ADR-010: Docstring Quality Standards¶
Status: Accepted Date: 2026-01-10 Deciders: gepa-adk maintainers
Context¶
Documentation serves multiple audiences: - Users: Understanding gepa-adk's public APIs through rendered documentation - Developers: Inline context while reading/modifying code - Tooling: Type checkers, linters, IDE autocomplete
We use mkdocs-material with mkdocstrings-python which parses Google-style docstrings to generate API documentation.
Problem: Docstrings can be: - Present but incorrect (Args don't match code) - Accurate but stale (code changed, docstring didn't) - Compliant but minimal (missing Examples, Attributes)
Decision¶
Convention: Google-Style Docstrings¶
Follow Google's Python Style Guide exclusively.
Supported Sections¶
Core Sections (validated by tools):
| Section | Purpose |
|---|---|
| Args | Function/method parameters |
| Returns | Return value type and description |
| Yields | Values yielded by generators |
| Raises | Exceptions that may be raised |
| Attributes | Class attributes |
| Examples | Usage examples with fenced code blocks |
Admonition Sections (rendered as callout boxes):
| Section | Rendering | Use Case |
|---|---|---|
| Note | Blue info box | Implementation details, caveats |
| Warning | Orange warning box | Critical warnings about misuse |
| Tip | Green tip box | Best practices, suggestions |
| See Also | Bullet list with links | Cross-references to related modules |
Quality Dimensions¶
+---------------------------------------------------------------+
| Docstring Quality Model |
+---------------------------------------------------------------+
|
+---------------+---------------+
| |
v v
+----------------------+ +----------------------+
| 1. COMPLIANCE | | 2. COVERAGE |
| Do sections match | | Does it exist? |
| the code? | | |
| | | |
| Tool: ruff D rules | | Tool: interrogate |
| | | Target: 95%+ |
+----------------------+ +----------------------+
Enforcement Tools¶
1. Coverage: interrogate¶
What it checks: Docstring presence (modules, classes, functions)

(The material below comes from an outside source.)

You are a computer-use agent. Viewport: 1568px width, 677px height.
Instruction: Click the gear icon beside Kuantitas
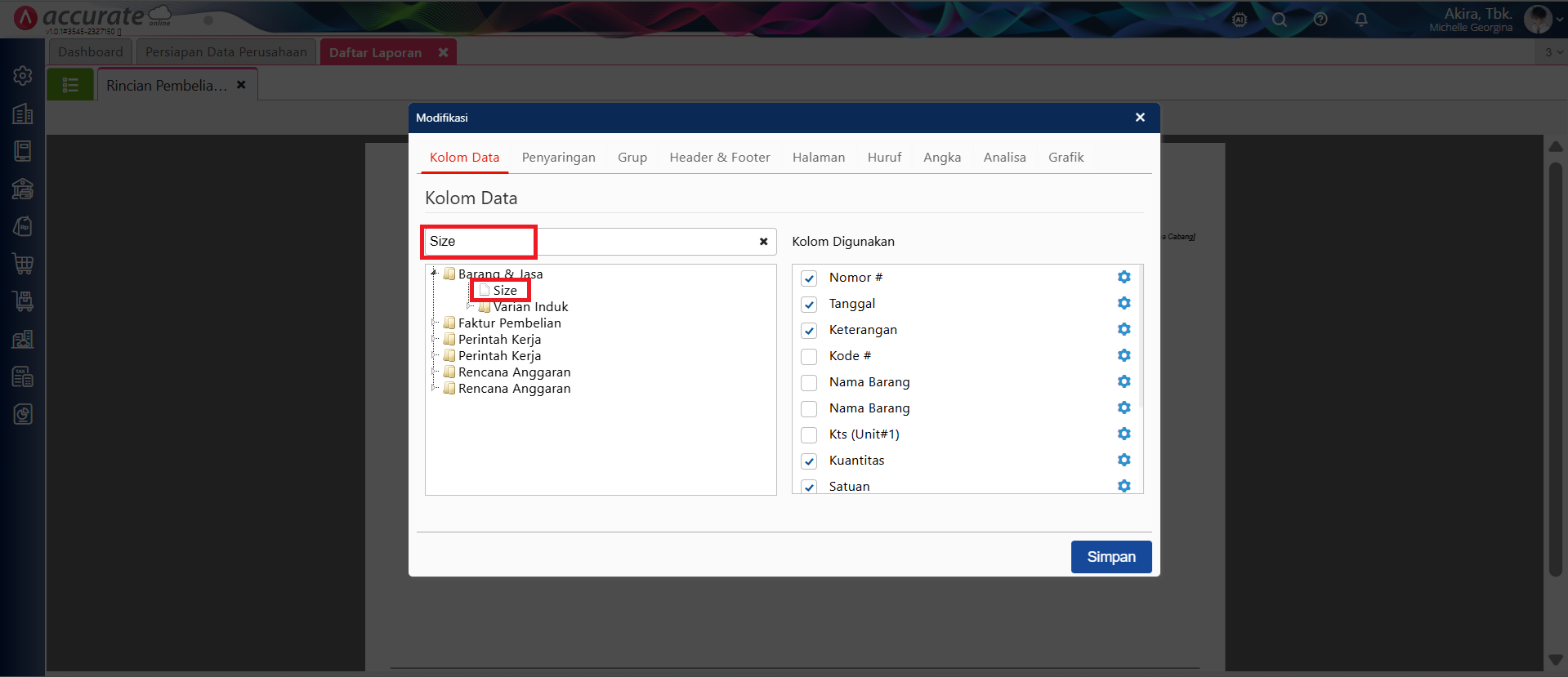pos(1124,461)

# pyproject.toml (already configured)
[tool.interrogate]
verbose = 1
fail-under = 95
ignore-init-method = true
ignore-init-module = true
ignore-magic = true
ignore-private = true
exclude = ["tests", "scripts"]
2. Style: ruff pydocstyle¶
What it checks: Google-style compliance
# pyproject.toml (already configured)
[tool.ruff.lint]
extend-select = ["D"] # pydocstyle
[tool.ruff.lint.pydocstyle]
convention = "google"
Usage Guidelines¶
Public Functions¶
Required sections: - Summary (first line) - Args (if has parameters) - Returns (if returns non-None) - Raises (if raises exceptions)
async def evolve(
agent: LlmAgent,
trainset: list[dict],
*,
critic: LlmAgent | None = None,
config: EvolutionConfig | None = None,
) -> EvolutionResult:
"""Evolve agent instructions using GEPA algorithm.
Args:
agent: ADK agent to evolve.
trainset: Training examples with input/expected pairs.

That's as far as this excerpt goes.